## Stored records

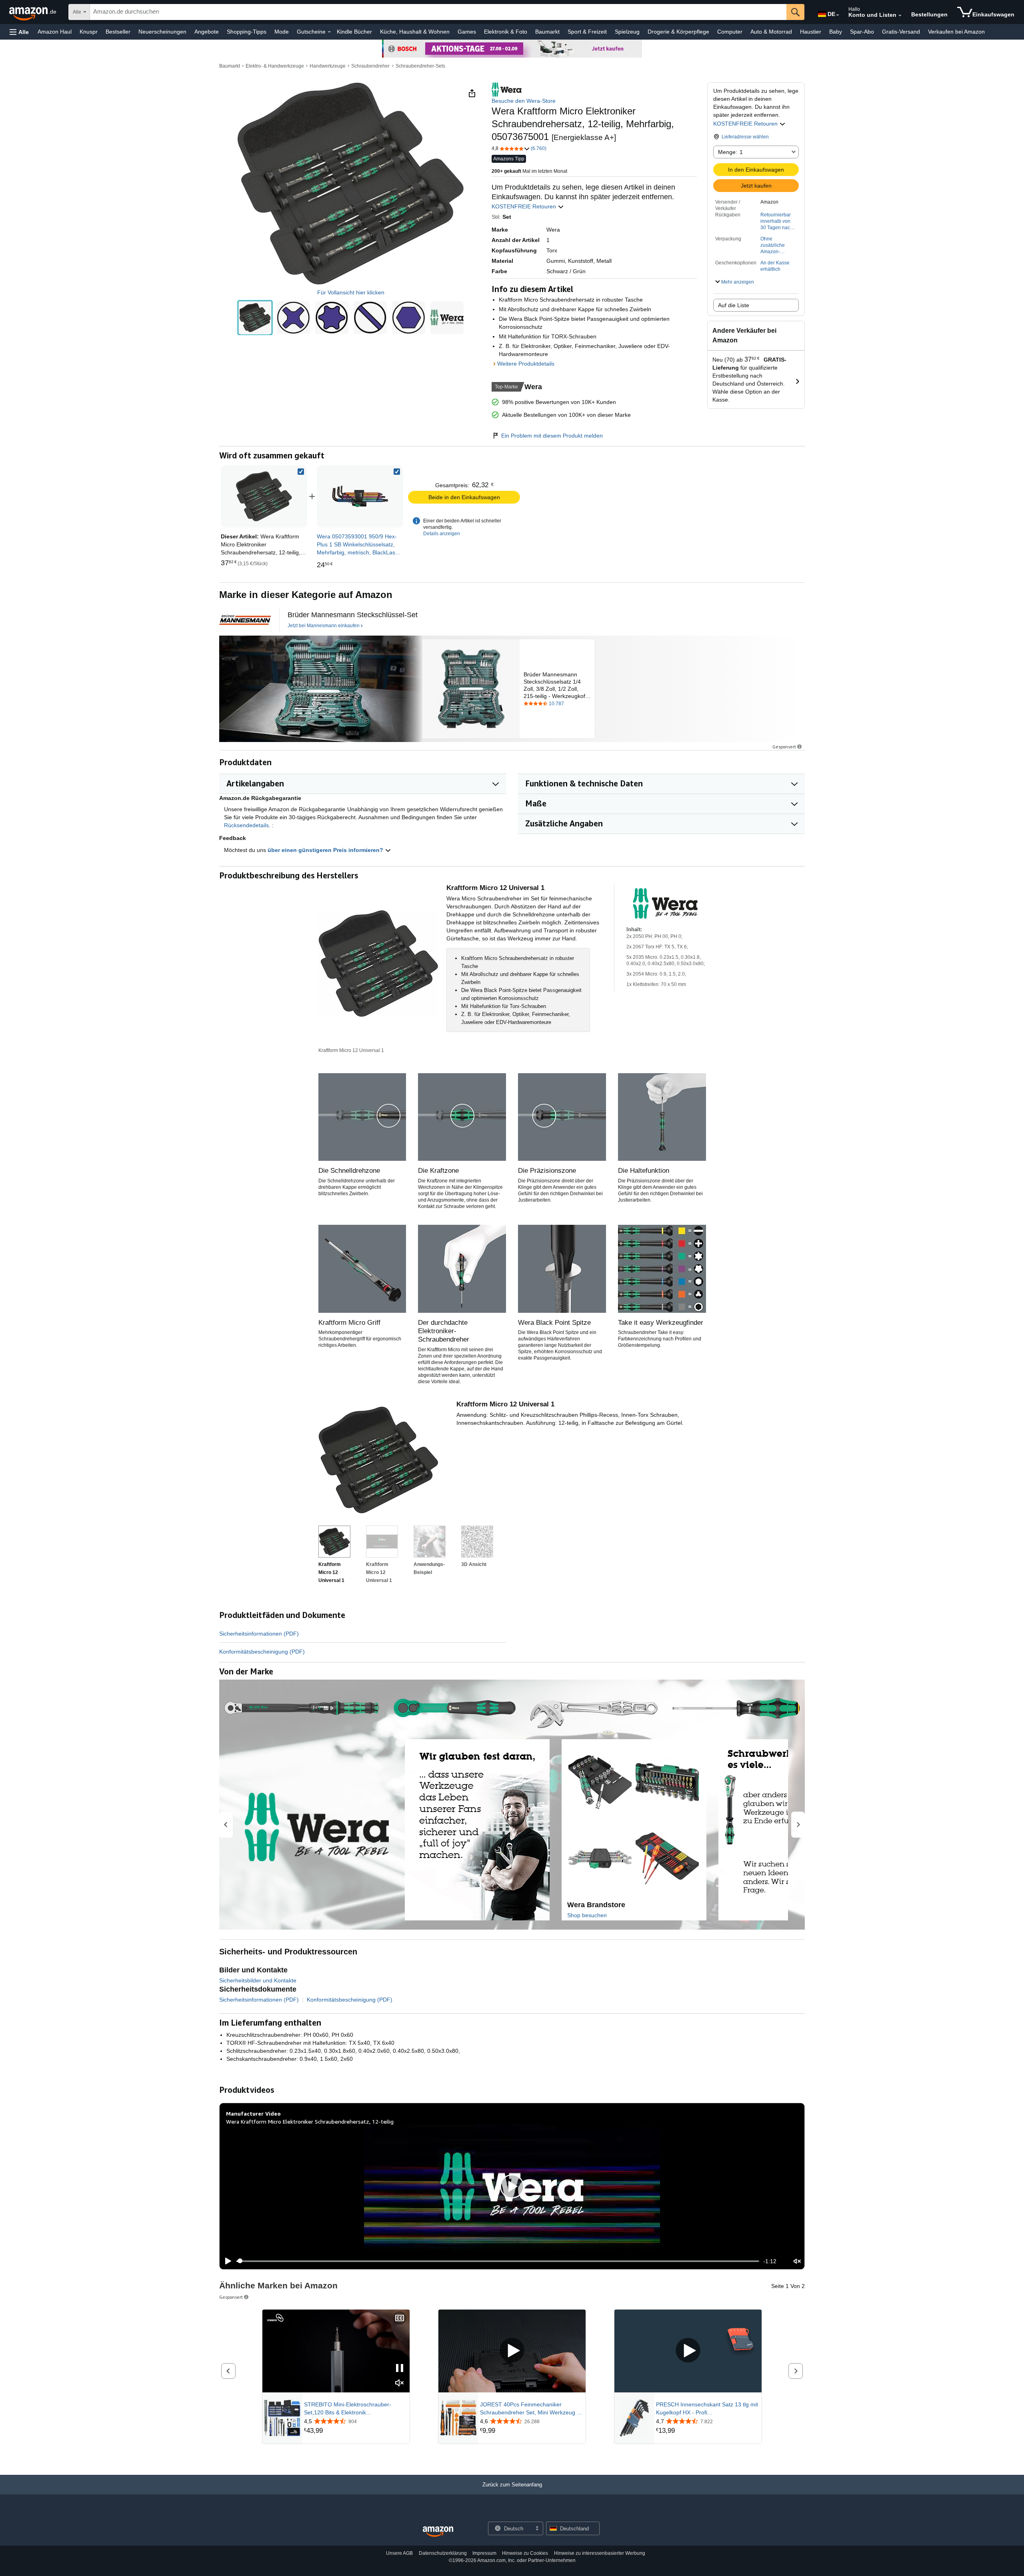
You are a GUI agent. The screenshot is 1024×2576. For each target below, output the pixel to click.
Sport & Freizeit (587, 31)
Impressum (484, 2553)
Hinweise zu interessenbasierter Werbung (599, 2553)
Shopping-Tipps (246, 31)
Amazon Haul (55, 31)
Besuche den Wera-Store (524, 101)
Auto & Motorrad (771, 31)
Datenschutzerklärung (443, 2553)
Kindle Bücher (354, 31)
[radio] (255, 317)
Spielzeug (627, 31)
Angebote (206, 31)
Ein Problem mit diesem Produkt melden (552, 435)
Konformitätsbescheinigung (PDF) (262, 1651)
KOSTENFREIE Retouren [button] (746, 123)
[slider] (497, 2261)
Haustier (810, 31)
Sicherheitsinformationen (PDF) (259, 1633)
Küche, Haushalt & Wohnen (415, 31)
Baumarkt (547, 31)
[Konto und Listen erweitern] (900, 15)
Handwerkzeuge (328, 66)
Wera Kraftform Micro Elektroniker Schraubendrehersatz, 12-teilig (310, 2121)
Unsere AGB (399, 2553)
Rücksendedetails (246, 825)
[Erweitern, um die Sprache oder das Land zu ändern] (837, 15)
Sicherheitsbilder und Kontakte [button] (257, 1980)
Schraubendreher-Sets (420, 66)
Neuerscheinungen (162, 31)
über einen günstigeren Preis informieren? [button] (326, 850)
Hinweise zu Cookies (525, 2553)
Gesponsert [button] (784, 746)
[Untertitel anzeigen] (399, 2318)
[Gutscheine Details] (329, 32)
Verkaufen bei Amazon (956, 31)
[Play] (226, 2261)
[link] (360, 496)
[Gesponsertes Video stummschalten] (399, 2383)
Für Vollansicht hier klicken (350, 292)
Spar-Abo (862, 31)
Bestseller (118, 31)
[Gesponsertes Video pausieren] (399, 2368)
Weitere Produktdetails (525, 363)
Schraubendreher (370, 66)
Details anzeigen (441, 533)
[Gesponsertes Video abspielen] (512, 2351)
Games (467, 31)
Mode (281, 31)
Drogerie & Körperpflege (678, 31)
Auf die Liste (733, 305)
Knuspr (89, 31)
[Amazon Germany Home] (438, 2532)
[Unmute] (797, 2261)
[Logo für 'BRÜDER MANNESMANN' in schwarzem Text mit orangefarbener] (245, 620)
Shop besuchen (587, 1915)
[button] (19, 32)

## WORK TASK
In the answer, please give only the lines from the line containing "Für Vollansicht hier klicken (350, 292)" through the final line of the data, copied exactly.

## TASK RESPONSE
Für Vollansicht hier klicken (350, 292)
Spar-Abo (862, 31)
Bestseller (118, 31)
[Gesponsertes Video pausieren] (399, 2368)
Weitere Produktdetails (525, 363)
Schraubendreher (370, 66)
Details anzeigen (441, 533)
[Gesponsertes Video abspielen] (512, 2351)
Games (467, 31)
Mode (281, 31)
Drogerie & Körperpflege (678, 31)
Auf die Liste (733, 305)
Knuspr (89, 31)
[Amazon Germany Home] (438, 2532)
[Unmute] (797, 2261)
[Logo für 'BRÜDER MANNESMANN' in schwarzem Text mit orangefarbener] (245, 620)
Shop besuchen (587, 1915)
[button] (19, 32)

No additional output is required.